论文：Bell Nonlocality in Classical Systems Coexisting with Other System Types

Chiribella, G., Giannelli, L., Scandolo, C.M., 2024. Bell Nonlocality in Classical Systems Coexisting with Other System Types. Phys. Rev. Lett. 132, 190201. https://doi.org/10.1103/PhysRevLett.132.190201

The paper designed a toy model, which

(i) includes classical theory as a subtheory,
(ii) allows classical systems to be entangled with another type of system, called anticlassical.

In general classical theory, measurement outcomes cannot be regarded as predetermined by the state of an underlying reality.

The Classical Model

The realistic interpretation of classical theory:

Physical systems have well-defined properties, even if these properties remain unknown to an observer.
Measurements can reveal preexsisting properties.

Example:
A simple harmonic oscillator: a mass attached to a spring.
The position of the mass , its velocity , and the potential energy stored in the spring all have definite values at any given moment.
A precise equation describes the system:

$m \frac{d^2 x}{dt^2} = -kx$

Classical model: A special case of an operational probabilistic theory (OPT).

The pure states of every given system are perfectly distinguishable through a single measurement;
The pure states of every composite system are the products of pure states of the component systems;
All permutations of the set of pure states are valid physical transformations.

Description:

State: A classical theory with distinguishable pure states is called a dit. A mixed state in this theory is a probabilistic distribution.
Transformations: Reversible trans are permutations; noisy trans are described by transition probabilities .
Measurement: n matrix form, an output-determined measurement is a POVM. Born’s rule.

The Anticlassical model

Consider a toy model: a classical system entangled with a “anti-classical” model.

The anti-classical-classical model is like an antiparticle-particle model.
Like paired particle and antiparticle, paired classical system and anti-classical system also have a well-defined parity.

Purification of the composite system:

From a pure entangled state of a bit-antibit pair:

$|\Psi\rangle=\sqrt{p}|0\rangle|0\rangle+\sqrt{1-p}|1\rangle|1\rangle$

Discarding the antibit, we have a mixed classical state:

$\rho=p|0\rangle\langle 0|+(1-p)| 1\rangle\langle 1|$

If the classical state is ontic, then it is always a pure state.
This corresponds to a separable state between classical bit and antibit.
So if the bit and antibit are entangled, there is no ontic classical model for the bit part.
The realistic interpretation can be falsified if classical systems exist alongside other types of physical systems.

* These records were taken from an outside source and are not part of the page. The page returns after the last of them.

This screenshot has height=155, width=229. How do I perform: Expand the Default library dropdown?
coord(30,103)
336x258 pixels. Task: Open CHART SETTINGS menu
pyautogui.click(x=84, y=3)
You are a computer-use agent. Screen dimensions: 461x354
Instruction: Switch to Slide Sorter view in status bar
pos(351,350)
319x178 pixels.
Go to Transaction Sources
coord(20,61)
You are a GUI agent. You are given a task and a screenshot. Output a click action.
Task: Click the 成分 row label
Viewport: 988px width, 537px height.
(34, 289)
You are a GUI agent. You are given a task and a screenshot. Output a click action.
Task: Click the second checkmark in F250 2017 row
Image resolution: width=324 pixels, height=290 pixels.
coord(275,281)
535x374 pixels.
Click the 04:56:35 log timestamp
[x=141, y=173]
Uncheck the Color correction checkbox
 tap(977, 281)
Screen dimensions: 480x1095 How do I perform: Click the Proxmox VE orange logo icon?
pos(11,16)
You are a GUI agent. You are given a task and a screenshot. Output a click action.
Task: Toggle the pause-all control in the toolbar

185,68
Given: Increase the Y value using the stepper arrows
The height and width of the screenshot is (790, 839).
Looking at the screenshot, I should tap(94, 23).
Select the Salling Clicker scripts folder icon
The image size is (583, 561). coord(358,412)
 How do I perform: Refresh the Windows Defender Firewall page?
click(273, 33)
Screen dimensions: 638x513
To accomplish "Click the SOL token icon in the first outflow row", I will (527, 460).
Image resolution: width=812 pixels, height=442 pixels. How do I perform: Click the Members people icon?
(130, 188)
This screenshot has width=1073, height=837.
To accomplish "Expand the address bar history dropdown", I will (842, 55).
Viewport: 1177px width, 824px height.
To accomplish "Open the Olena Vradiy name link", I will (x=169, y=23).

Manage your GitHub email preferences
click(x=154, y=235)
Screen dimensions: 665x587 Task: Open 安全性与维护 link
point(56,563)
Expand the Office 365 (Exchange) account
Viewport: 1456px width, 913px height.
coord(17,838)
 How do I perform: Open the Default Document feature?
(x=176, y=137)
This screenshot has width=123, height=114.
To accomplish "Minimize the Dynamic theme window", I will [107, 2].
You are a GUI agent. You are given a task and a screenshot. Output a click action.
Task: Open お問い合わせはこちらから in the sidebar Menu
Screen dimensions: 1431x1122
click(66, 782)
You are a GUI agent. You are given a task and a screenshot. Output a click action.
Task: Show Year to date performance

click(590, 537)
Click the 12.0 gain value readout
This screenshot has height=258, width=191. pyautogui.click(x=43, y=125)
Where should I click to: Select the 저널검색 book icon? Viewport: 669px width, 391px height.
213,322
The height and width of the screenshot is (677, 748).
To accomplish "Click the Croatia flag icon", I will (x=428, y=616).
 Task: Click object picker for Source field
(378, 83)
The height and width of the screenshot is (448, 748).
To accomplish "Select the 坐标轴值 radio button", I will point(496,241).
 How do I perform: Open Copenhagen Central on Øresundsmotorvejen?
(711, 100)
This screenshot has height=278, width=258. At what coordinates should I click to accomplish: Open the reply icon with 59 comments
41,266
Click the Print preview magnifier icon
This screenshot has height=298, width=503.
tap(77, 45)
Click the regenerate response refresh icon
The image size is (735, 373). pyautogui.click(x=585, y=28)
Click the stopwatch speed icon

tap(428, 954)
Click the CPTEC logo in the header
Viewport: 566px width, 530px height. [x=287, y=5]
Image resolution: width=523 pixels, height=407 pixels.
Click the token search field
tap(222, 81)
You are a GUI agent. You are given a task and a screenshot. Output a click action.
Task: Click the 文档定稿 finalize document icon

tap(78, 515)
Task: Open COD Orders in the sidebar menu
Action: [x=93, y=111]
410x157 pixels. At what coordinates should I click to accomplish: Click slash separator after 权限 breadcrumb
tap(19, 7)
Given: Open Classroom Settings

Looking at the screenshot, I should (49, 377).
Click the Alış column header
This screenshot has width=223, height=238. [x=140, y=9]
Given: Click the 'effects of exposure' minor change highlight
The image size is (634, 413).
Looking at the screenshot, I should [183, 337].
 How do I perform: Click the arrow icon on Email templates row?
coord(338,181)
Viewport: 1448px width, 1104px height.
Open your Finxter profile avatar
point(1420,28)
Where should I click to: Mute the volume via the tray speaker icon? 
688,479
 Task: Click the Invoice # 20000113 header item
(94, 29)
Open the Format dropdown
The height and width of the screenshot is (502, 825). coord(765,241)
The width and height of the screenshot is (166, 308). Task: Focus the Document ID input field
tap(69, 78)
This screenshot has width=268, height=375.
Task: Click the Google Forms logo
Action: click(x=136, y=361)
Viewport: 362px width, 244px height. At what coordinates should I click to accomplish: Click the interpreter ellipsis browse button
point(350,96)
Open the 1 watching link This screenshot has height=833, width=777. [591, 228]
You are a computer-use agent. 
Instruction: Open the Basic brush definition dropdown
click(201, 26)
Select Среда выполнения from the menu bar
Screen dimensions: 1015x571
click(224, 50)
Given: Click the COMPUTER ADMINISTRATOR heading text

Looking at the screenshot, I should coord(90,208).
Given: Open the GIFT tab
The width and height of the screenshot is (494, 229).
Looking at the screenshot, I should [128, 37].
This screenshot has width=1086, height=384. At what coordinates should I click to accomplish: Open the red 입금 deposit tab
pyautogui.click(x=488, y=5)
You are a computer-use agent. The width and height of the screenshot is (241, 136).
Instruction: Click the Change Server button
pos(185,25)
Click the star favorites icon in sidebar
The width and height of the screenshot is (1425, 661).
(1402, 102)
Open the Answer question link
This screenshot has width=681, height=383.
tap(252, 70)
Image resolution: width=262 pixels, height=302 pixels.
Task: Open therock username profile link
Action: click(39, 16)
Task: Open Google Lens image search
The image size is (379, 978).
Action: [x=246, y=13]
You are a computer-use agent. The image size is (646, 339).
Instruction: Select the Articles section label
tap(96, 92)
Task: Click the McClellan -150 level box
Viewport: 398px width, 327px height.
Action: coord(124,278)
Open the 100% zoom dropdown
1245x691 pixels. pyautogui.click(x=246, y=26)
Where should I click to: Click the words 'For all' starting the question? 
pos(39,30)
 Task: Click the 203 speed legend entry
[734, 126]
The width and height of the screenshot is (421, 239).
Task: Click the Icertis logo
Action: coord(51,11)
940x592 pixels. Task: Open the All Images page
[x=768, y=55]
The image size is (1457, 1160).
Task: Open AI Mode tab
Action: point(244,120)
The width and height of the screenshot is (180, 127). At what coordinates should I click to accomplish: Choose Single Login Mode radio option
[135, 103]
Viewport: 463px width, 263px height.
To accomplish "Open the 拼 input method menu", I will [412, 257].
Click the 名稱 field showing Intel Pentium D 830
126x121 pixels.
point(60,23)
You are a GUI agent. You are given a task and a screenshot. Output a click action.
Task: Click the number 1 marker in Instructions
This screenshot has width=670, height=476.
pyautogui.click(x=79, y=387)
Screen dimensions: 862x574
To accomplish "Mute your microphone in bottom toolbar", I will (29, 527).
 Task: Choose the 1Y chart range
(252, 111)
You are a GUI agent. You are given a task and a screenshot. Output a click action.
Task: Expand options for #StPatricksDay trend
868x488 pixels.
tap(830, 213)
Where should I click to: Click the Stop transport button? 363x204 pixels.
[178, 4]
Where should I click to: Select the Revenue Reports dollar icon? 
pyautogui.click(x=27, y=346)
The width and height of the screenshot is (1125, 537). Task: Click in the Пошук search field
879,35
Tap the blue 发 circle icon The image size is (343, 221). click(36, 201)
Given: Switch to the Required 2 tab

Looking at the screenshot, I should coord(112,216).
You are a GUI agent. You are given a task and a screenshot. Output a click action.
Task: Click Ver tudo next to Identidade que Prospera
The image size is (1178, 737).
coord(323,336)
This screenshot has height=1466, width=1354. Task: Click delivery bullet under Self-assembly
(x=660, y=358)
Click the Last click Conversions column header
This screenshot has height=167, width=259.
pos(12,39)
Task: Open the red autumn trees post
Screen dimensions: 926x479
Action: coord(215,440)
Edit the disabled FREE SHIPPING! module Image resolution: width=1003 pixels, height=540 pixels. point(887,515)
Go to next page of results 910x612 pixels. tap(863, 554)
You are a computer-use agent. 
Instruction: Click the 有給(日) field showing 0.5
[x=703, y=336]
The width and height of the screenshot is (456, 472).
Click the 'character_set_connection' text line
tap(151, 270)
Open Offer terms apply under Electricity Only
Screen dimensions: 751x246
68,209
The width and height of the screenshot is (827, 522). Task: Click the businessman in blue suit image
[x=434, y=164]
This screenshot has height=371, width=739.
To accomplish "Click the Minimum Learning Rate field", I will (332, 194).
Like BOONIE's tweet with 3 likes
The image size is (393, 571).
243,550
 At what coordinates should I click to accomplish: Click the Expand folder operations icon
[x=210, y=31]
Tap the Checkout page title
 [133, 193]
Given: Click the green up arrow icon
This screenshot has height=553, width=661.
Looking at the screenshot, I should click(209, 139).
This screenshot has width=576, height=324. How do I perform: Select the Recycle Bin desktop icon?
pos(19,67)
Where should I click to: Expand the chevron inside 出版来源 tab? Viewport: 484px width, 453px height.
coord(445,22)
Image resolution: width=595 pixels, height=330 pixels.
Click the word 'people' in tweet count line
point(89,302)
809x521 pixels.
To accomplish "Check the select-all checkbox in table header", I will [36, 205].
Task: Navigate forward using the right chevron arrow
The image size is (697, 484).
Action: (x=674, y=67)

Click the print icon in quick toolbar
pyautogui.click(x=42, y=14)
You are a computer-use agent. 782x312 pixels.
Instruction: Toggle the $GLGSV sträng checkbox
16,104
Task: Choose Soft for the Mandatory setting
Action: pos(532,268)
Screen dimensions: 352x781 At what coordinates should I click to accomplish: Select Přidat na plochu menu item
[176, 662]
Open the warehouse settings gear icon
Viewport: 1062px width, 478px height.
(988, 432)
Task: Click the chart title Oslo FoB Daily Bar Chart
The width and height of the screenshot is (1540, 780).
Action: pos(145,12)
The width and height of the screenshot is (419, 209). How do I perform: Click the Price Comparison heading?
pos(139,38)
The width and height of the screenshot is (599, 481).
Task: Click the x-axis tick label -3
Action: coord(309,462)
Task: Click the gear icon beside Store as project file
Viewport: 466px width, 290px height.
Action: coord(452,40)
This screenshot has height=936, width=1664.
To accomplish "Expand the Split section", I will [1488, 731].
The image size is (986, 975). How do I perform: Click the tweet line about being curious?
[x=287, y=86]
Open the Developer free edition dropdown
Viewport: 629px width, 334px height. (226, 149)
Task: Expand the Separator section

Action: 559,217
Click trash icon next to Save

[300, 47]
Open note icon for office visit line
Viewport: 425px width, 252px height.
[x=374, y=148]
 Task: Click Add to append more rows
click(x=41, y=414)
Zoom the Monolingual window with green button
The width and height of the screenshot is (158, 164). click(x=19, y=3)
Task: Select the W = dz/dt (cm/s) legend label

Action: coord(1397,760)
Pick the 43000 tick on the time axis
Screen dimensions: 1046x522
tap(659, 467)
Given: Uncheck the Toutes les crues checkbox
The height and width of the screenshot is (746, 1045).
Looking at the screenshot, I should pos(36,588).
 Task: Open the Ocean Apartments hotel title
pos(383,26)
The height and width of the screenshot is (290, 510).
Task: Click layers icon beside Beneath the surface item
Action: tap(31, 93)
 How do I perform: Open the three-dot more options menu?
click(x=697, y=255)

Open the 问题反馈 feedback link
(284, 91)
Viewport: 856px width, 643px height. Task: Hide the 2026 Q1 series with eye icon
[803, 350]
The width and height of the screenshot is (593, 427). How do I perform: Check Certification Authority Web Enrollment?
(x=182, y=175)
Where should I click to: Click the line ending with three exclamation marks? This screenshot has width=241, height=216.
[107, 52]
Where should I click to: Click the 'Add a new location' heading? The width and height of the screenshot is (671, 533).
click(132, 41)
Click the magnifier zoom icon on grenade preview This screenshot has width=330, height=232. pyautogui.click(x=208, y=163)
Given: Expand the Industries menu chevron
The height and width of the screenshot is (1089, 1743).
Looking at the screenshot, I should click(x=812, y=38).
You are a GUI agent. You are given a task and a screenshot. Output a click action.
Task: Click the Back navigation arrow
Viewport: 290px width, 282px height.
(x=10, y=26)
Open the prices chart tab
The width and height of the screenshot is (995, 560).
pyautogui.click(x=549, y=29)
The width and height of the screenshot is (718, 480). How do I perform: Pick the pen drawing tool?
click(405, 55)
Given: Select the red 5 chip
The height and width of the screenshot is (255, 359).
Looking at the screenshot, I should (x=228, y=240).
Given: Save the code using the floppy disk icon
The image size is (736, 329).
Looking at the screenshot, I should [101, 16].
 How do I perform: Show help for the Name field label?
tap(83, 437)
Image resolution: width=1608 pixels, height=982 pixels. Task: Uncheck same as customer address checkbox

Classical pure states are “ontic,” while classical mixed states are “epistemic”.
Ontic: These states describe the intrinsic nature of things, regardless of our knowledge or perception.
Epistemic: The probability distribution describing the uncertainty in a parameter’s value is an epistemic state.

The violation of Bell’s inequality

Observer only has access to the classical part: No difference from a classical realistic interpretation.
Observer has access to both parts: non-classical features, such as violations of Bell’s inequality.

With two pairs of bit-antibit, Alice and Bob can reproduce the results of arbitrary single-qubit measurements performed locally on a 2-qubit maximally entangled state.